This work aims to present an in-depth exploration designed for experts in the energy field. It delves into the innovative dimensions of 5G, illustrating notable accomplishments and findings within the context of the Factories of the Future use case in the 5G-VICTORI project [4]. 5G-VICTORI is a Horizon 2020 5G-PPP Phase-3 project whose main goal is to showcase large-scale field trials for advanced use case verification in commercial environments deploying 5G infrastructures in support of a number of vertical industries, specifically the Factories of the Future, Transportation, Energy, Media verticals.

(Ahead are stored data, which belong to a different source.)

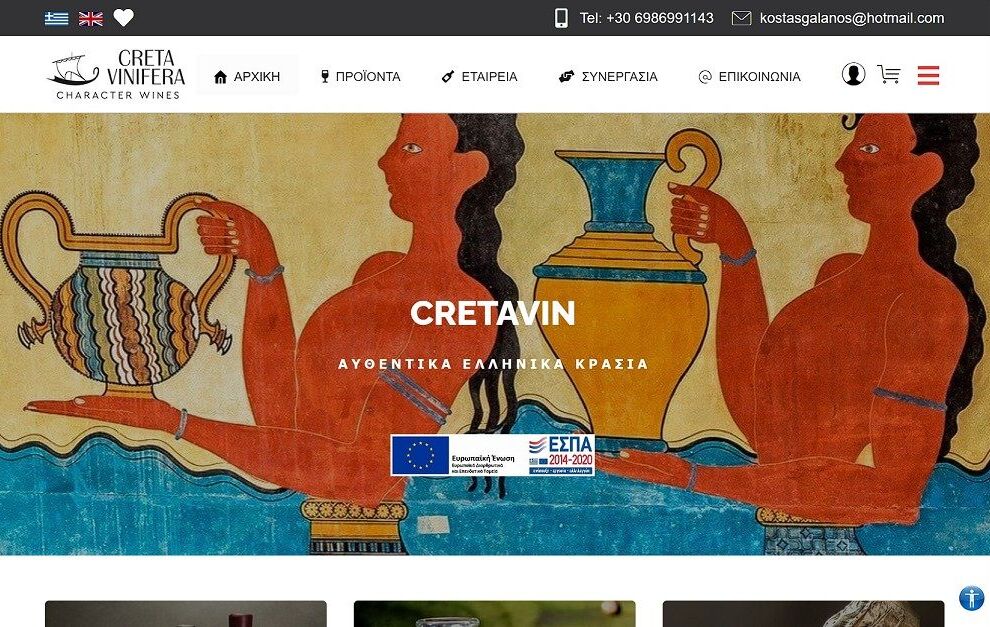Open the accessibility widget button
This screenshot has height=627, width=990.
[971, 597]
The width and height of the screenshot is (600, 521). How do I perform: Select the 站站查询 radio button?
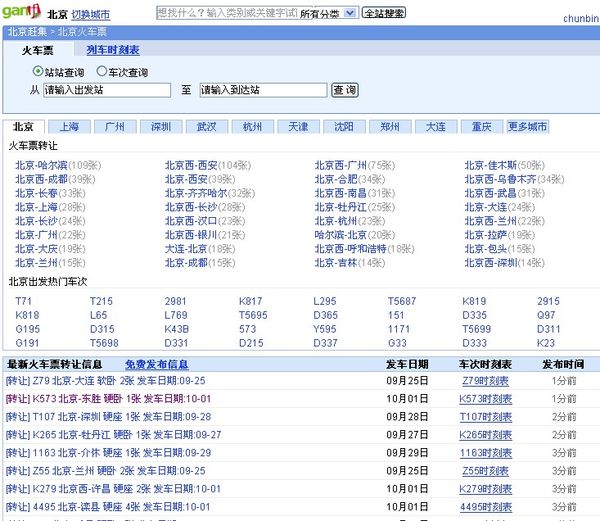[x=38, y=72]
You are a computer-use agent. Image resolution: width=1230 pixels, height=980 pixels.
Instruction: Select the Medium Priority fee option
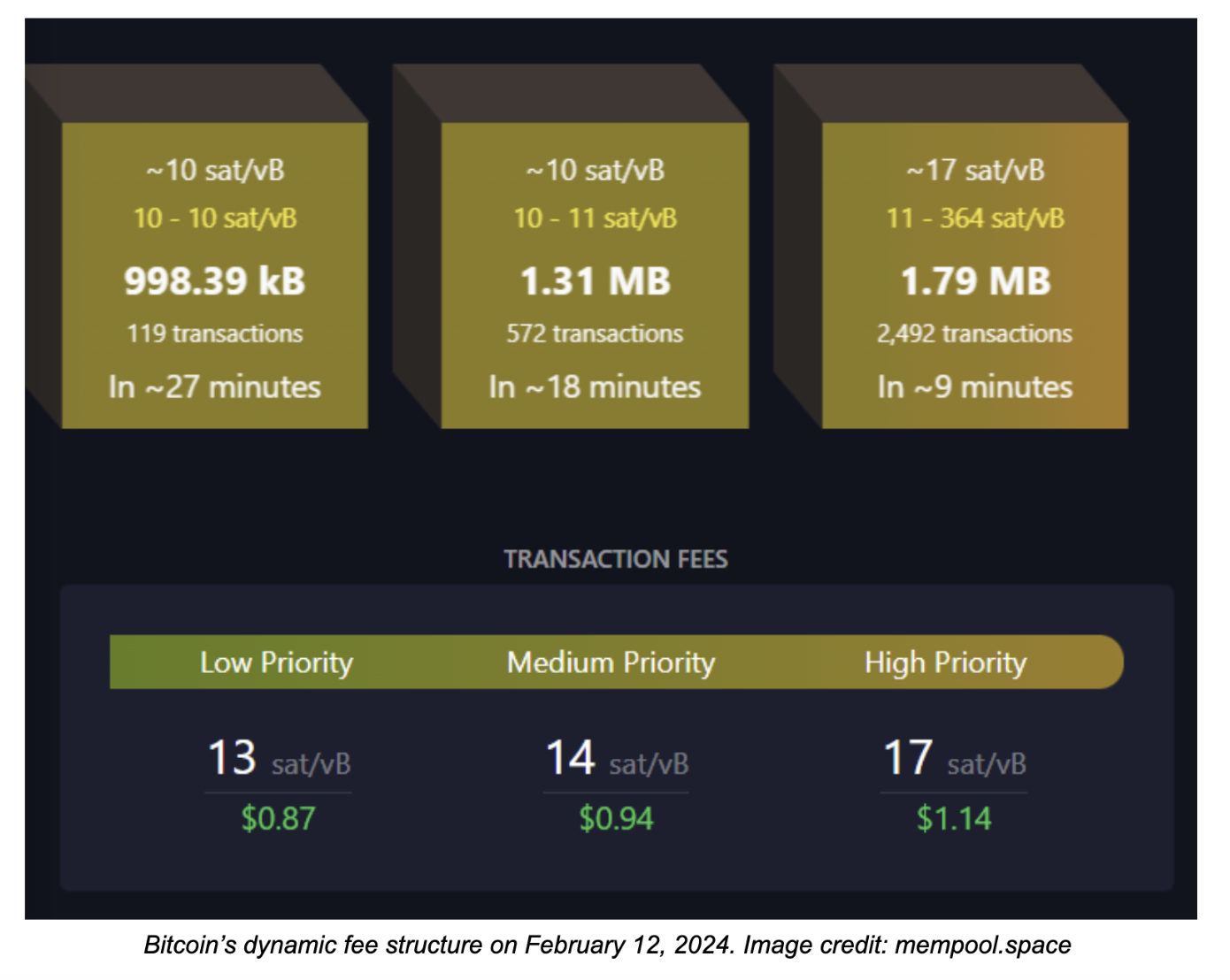[611, 662]
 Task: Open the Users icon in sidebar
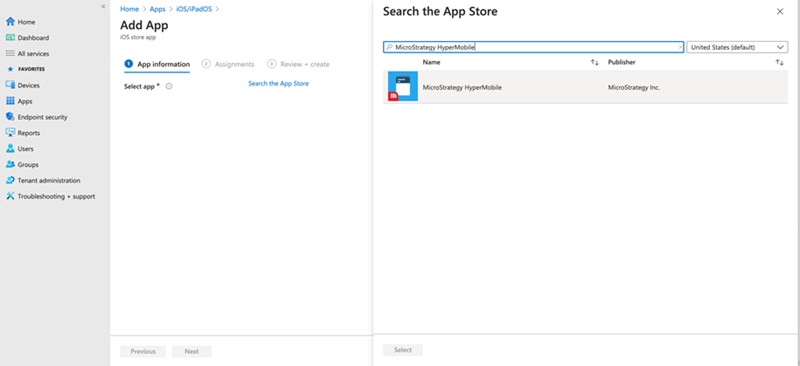coord(10,149)
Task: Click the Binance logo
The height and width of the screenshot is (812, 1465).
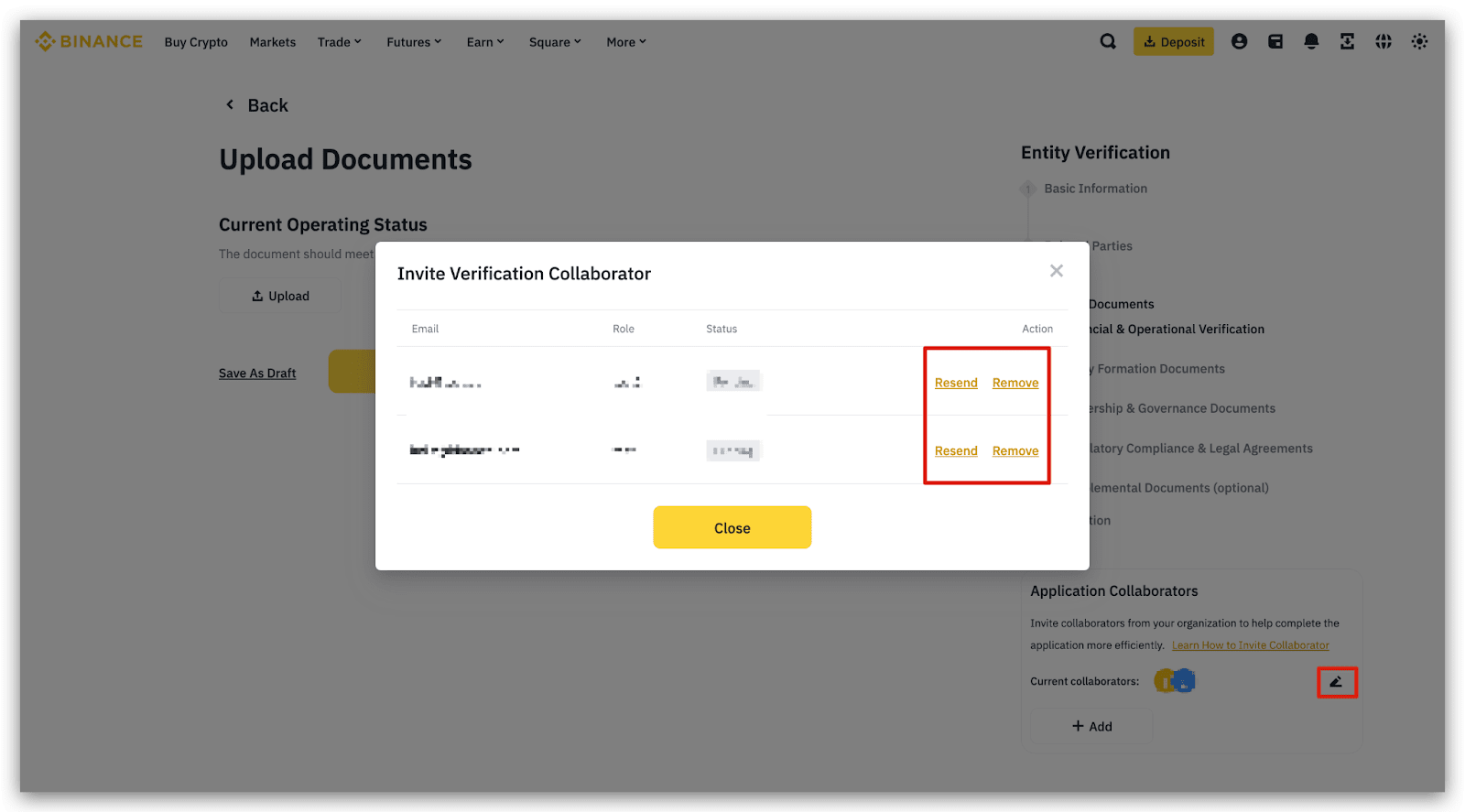Action: (89, 42)
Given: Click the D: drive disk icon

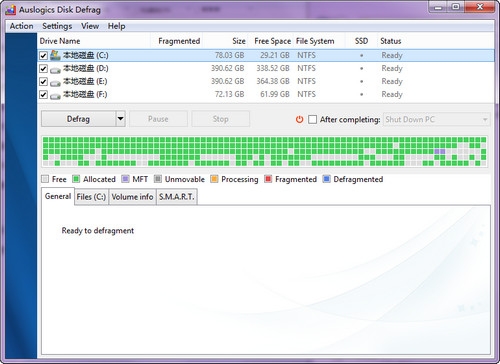Looking at the screenshot, I should coord(55,70).
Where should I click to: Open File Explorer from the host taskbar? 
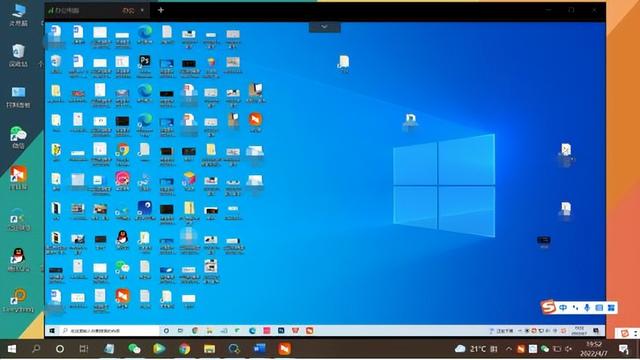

The objective of the 5G-VICTORI Factories of the Future use case is to demonstrate that, by leveraging the unique features of 5G technology and 5G-VICTORI architecture [5, 6, 7], novel Industry 4.0 applications with different requirements can be sufficiently supported in a private 5G network deployment. This use case intends to demonstrate two different scenarios:
The application of mMTC-banded IoT architectures for preventive maintenance and monitoring of the factory assets.
The support of uRLLC and eMBB applications for real-time monitoring, security, and automation in an industrial environment.
This chapter is structured as follows: Section 2 introduces the Factories of the Future use case and the three different services it comprises namely the Operation, Maintenance, and Facilities Security service. Section 3 describes the Operation service’s details and results. In Section 4, the Maintenance service’s details are analyzed, whereas Section 5 deals with the Facilities Security service. In Section 6, we present the challenges we faced during the 5G-VICTORI project. Lastly, we conclude our work in Section 7, where the outcomes of the Factories of the Future use case are summarized.
The trial takes place at the Independent Power Transmission Operator (IPTO or ADMIE in greek) facilities located in Patras, Greece, which consist of two sites, separated by 4 km of sea, and are electrically interconnected via a high-voltage (HV) 150 kV submarine power cable. Each site serves as termination point for the submarine HV power cable and comprises one control room and several sensors for the monitoring of the termination equipment status at this site. The facilities are interconnected with the Patras5G testbed [8], located at the University of Patras (UoP), via millimeter-wave (mmWave) links provisioned by Intracom Telecom.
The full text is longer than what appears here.